## Problem
The line containing "Screen dimensions: 1024x434", and every line after it to the end of the listing, should be repeated exactly; the pictures should not.
____
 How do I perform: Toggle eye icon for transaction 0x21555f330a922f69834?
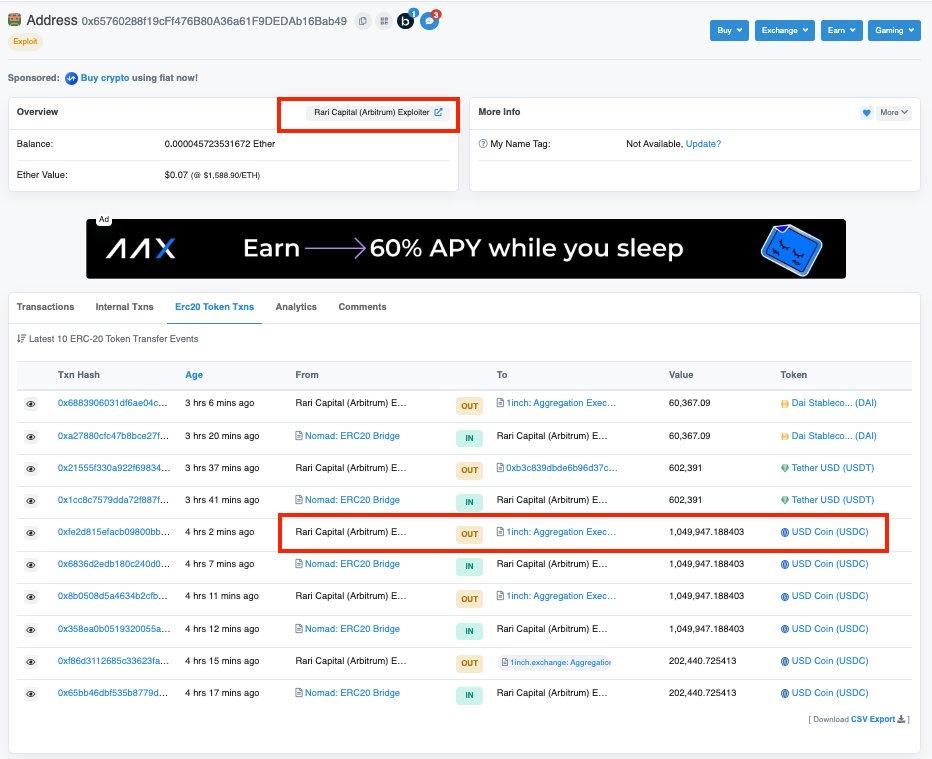pos(31,468)
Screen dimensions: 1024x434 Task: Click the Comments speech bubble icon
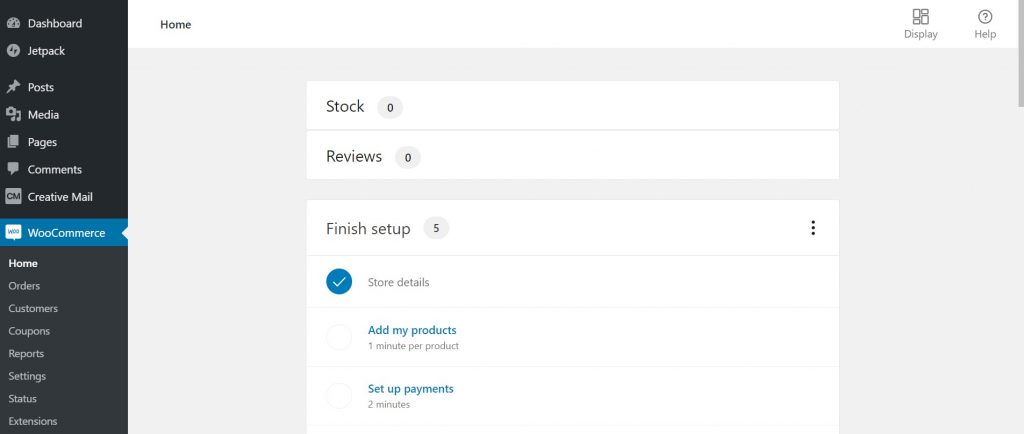(14, 169)
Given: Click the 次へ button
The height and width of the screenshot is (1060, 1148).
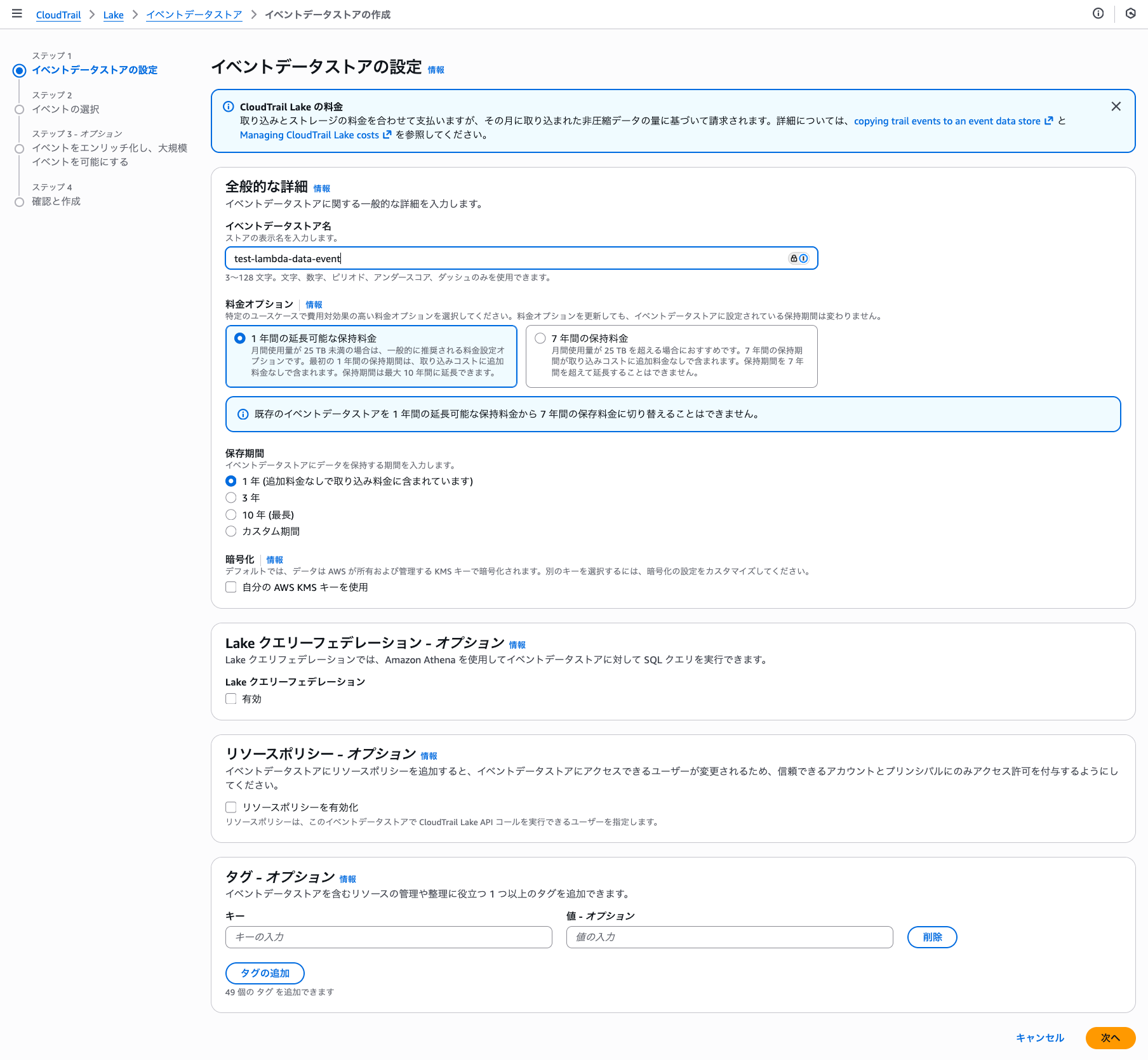Looking at the screenshot, I should tap(1110, 1038).
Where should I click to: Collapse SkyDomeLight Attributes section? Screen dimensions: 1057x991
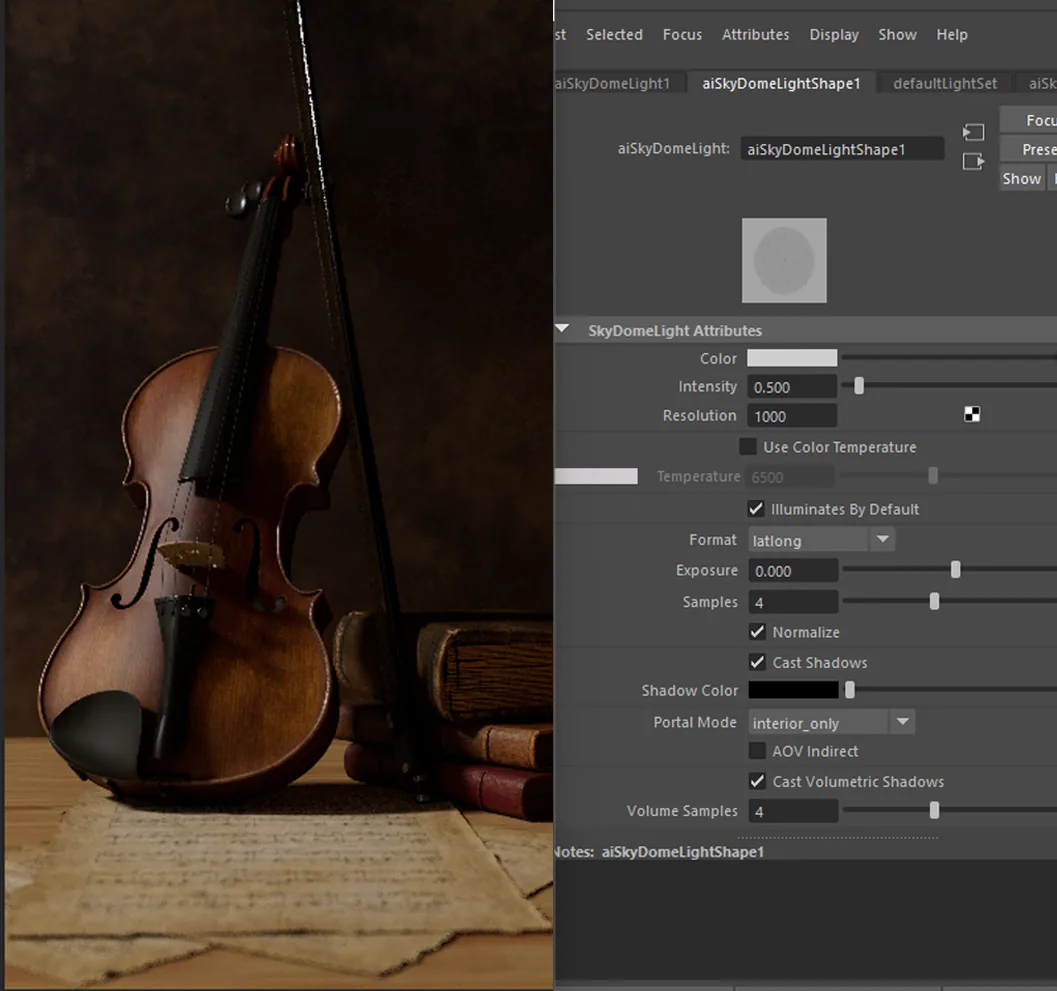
____
## Output of the task
Screen dimensions: 1024x434 Task: Click the Comments speech bubble icon
(14, 169)
Given: Click the 次へ button
The height and width of the screenshot is (1060, 1148).
Looking at the screenshot, I should tap(1110, 1038).
Where should I click to: Collapse SkyDomeLight Attributes section? Screen dimensions: 1057x991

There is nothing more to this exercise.